Ce n’est pas le premier film consacré au groupe de La Rose blanche ; deux films rien qu’en 1982 : « Die Weiße Rose » (La Rose blanche) de Michael Verhoeven dont le temps filmique s’étend sur les dix mois de vie effective du groupe, de mai 1942 à mars 1943, et « Fünf letzte Tage » (Cinq dernier jours) de Percy Adlon qui choisit de concentrer son propos sur les derniers jours de l’héroïne vus par sa compagne de cellule, Else Gebel, pour faire le portrait d’une jeune femme face à la mort dans un huis-clos conforme à la tradition du Kammerspiel. Dans les deux films, Lena Stolze compose une Sophie Scholl également très convaincante : l’interprétation de cette grande figure constitue d’évidence une tâche qui dépasse la simple technique de l’acteur. Ce n’est vraisemblablement pas le dernier : un film américain a même été en projet (avec un casting formidable : Albert Finney, Liam Neeson, Tim Robbins, etc.) mais la sortie du film de Marc Rothemund et son succès auraient fait avorter l’entreprise. En revanche, c’est bien le premier qui a été en mesure d’utiliser les archives du Tribunal du Peuple [3] qui a jugé et condamné à mort les membres du groupe « die weiße Rose ».
Récupérées après la chute du mur de Berlin, dans celles de la STASI (de la Gestapo à la Stasi, ellipse terrible sur les malheurs du siècle), ces archives ont permis d’avoir accès aux procès-verbaux des interrogatoires et aux minutes du procès. Marc Rothemund a complété son travail de préparation en réalisant des entretiens avec les derniers témoins [4] ou les enfants de certains protagonistes.

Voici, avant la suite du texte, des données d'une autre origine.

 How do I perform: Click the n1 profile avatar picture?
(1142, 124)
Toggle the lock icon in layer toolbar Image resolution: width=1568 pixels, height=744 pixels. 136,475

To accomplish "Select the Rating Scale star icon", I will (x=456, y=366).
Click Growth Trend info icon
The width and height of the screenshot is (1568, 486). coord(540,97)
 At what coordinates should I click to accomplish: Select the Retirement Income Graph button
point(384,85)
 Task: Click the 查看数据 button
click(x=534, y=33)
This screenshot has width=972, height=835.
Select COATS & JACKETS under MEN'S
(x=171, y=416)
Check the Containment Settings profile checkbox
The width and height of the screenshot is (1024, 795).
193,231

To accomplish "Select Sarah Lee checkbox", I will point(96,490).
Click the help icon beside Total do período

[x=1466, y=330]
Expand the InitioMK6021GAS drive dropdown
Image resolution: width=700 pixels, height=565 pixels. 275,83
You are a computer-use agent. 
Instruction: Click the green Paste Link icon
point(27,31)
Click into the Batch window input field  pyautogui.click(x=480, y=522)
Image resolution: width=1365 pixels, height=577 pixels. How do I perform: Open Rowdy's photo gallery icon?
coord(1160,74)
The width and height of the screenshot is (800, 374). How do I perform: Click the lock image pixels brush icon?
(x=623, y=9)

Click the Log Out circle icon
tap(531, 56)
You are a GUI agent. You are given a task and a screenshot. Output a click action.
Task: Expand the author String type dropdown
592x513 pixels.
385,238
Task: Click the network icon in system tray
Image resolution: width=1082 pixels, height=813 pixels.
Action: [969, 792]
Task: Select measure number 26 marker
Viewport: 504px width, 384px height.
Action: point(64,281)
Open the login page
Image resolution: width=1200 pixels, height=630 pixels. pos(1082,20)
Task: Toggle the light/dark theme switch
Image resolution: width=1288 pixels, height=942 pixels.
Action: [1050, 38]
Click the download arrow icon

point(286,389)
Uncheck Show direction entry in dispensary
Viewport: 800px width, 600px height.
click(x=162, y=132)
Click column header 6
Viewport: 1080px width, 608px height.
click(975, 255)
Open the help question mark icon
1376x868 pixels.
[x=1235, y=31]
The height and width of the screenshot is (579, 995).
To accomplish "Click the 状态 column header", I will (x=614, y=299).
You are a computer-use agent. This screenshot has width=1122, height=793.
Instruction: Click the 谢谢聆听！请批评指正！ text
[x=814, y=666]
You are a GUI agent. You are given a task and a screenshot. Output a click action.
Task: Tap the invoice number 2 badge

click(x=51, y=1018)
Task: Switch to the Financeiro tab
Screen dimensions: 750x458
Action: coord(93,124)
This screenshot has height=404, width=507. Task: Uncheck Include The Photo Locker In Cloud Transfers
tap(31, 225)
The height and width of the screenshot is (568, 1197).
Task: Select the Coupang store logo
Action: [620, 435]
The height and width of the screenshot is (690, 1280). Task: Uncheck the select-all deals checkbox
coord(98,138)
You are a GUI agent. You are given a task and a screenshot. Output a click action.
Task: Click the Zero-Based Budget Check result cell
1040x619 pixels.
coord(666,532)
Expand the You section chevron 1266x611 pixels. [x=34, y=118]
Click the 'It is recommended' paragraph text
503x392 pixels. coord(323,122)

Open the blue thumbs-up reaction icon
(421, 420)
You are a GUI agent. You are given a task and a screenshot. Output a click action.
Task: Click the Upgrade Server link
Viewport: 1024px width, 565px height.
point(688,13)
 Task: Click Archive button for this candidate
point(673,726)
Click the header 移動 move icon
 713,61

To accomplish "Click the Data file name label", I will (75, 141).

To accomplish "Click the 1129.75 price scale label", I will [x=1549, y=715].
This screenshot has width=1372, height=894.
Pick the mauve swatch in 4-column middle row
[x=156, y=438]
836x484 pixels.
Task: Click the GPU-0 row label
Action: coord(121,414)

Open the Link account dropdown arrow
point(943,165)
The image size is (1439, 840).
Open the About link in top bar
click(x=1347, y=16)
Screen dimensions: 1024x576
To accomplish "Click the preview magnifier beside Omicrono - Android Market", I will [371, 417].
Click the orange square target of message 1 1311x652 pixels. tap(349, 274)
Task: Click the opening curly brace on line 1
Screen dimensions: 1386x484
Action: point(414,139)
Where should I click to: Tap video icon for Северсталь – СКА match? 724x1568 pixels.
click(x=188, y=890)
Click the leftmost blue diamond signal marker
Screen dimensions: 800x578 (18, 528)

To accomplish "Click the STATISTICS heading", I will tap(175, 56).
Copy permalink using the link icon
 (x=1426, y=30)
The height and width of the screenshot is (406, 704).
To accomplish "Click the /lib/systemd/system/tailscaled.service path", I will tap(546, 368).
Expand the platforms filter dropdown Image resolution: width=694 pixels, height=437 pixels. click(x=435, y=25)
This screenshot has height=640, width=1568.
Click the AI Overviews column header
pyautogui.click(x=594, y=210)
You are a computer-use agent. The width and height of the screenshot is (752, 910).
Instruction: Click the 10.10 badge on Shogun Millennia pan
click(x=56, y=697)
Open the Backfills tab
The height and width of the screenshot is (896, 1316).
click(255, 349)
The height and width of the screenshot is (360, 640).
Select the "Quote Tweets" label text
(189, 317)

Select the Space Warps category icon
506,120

Comme le sous-titre le dit bien, le temps du récit se confond avec les six jours derniers du mouvement, entre la décision de distribuer des tracts à l’université le mercredi 17 février et l’exécution de Sophie, de son frère Hans et de Christoph Probst le lundi 22 février 1943. La recherche documentaire sérieuse et la sobriété de la réalisation (après un fondu au noir, la date marquée sur l’écran ouvre un récit resserré sur Sophie avec une mise en scène fonctionnelle entièrement au service du propos, récit qui s’achève par une série de photographies des véritables protagonistes [5] de La Rose blanche) confèrent au film un caractère d’authenticité qui donne toute sa force au portrait de cette véritable héroïne : le silence qui suit la projection, les larmes dans les yeux des spectateurs ou les applaudissements attestent l’efficacité du propos et même si cela peut agacer la critique qui ne s’en laisse pas conter :
« Ours d’argent à Berlin en 2005, ce film édifiant accumule les clichés : musique ronflante, parallèle entre le flic chargé de l’instruction et Ponce Pilate, mystique de l’accusée qui regarde la lumière de sa cellule, juge éructant, dernière entrevue avec les parents avant la guillotine, dernière cigarette et glorification de La Rose blanche, groupe de jeunes résistants allemands qui appela à la chute du IIIe Reich. On aurait mauvaise grâce à prétendre que le martyre de cette fille laisse insensible, mais que de balourdises ! » [6]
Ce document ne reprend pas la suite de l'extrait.